**Data lines**
■ ■ ■ ■
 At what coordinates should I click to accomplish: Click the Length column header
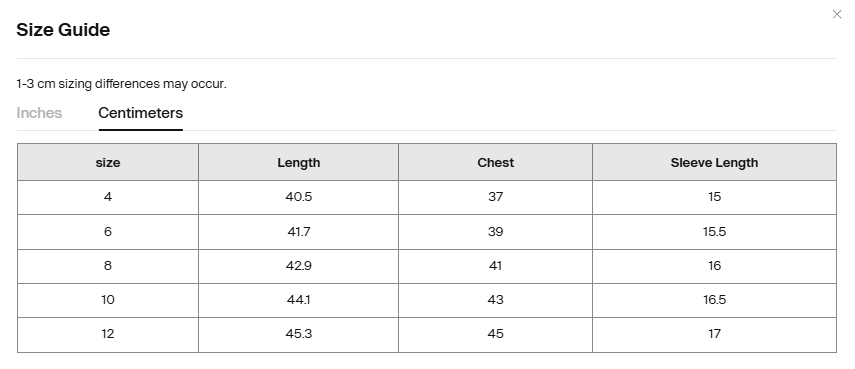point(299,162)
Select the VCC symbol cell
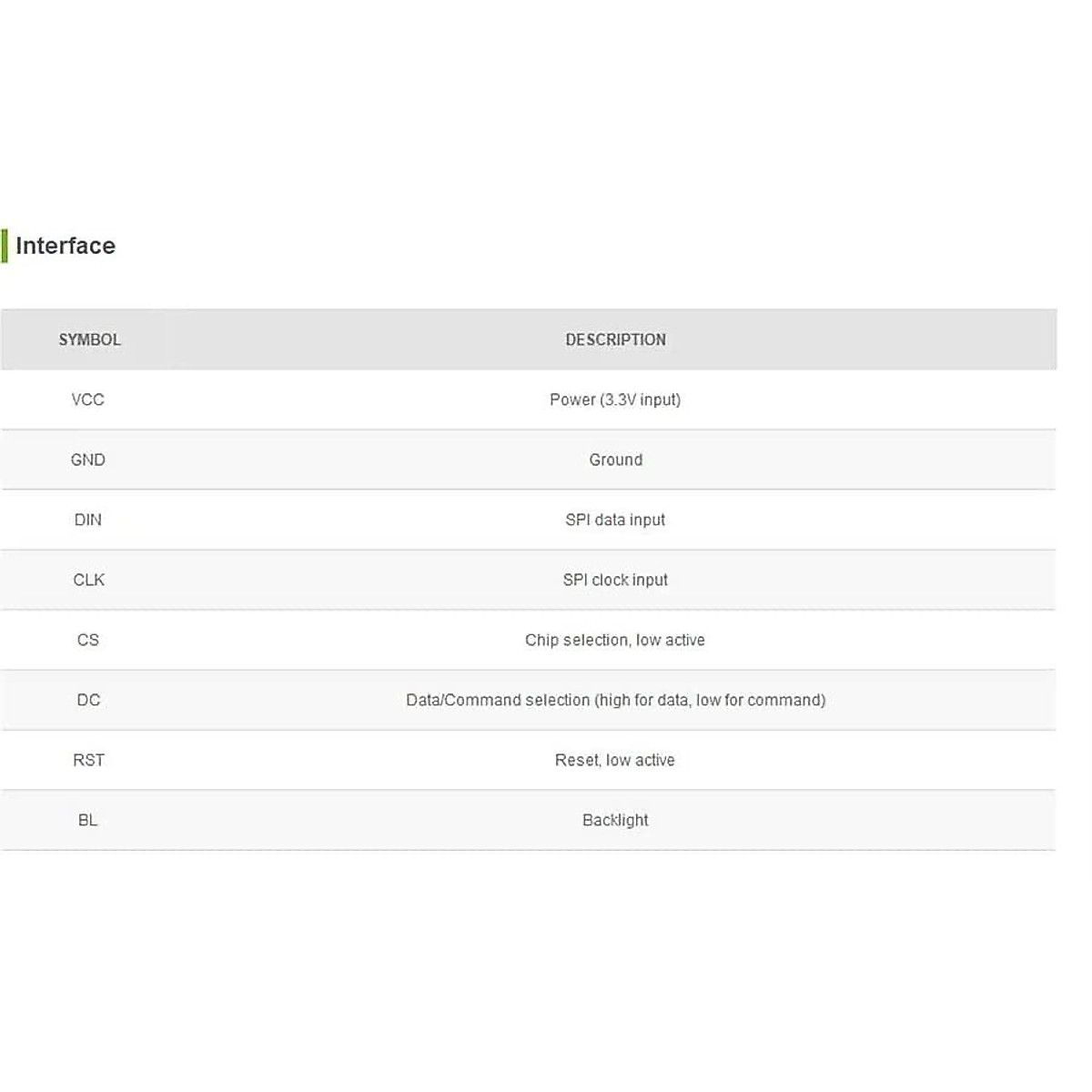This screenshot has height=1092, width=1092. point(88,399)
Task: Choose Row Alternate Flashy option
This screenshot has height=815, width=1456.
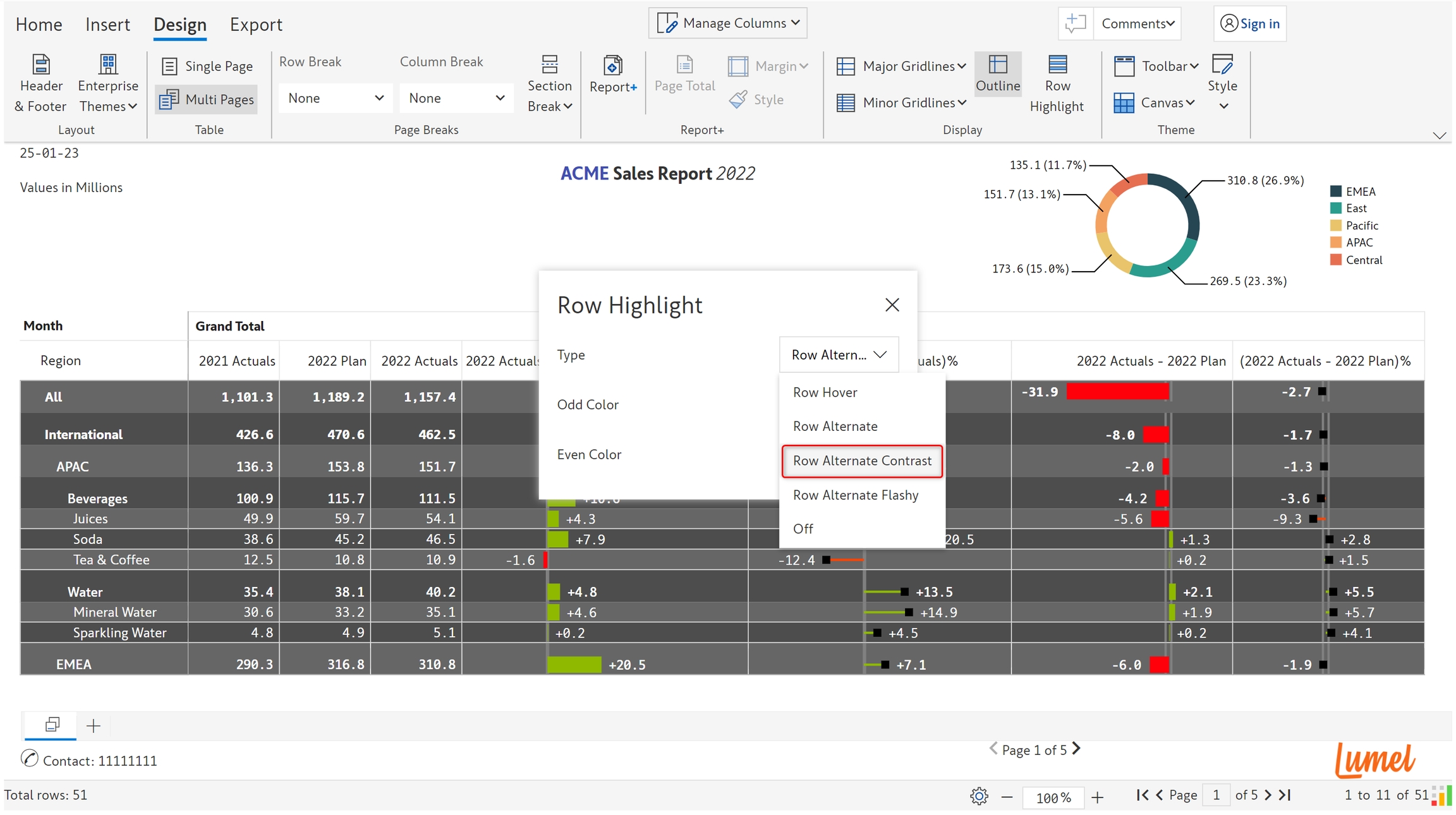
■ ■ ■ ■
**Directive**
Reproduce all three entries above word for word, leaving out the pictures.

**Written reply**
 At what coordinates should I click to accomplish: Click the Length column header
point(299,162)
Select the VCC symbol cell
This screenshot has height=1092, width=1092. point(88,399)
Task: Choose Row Alternate Flashy option
This screenshot has height=815, width=1456.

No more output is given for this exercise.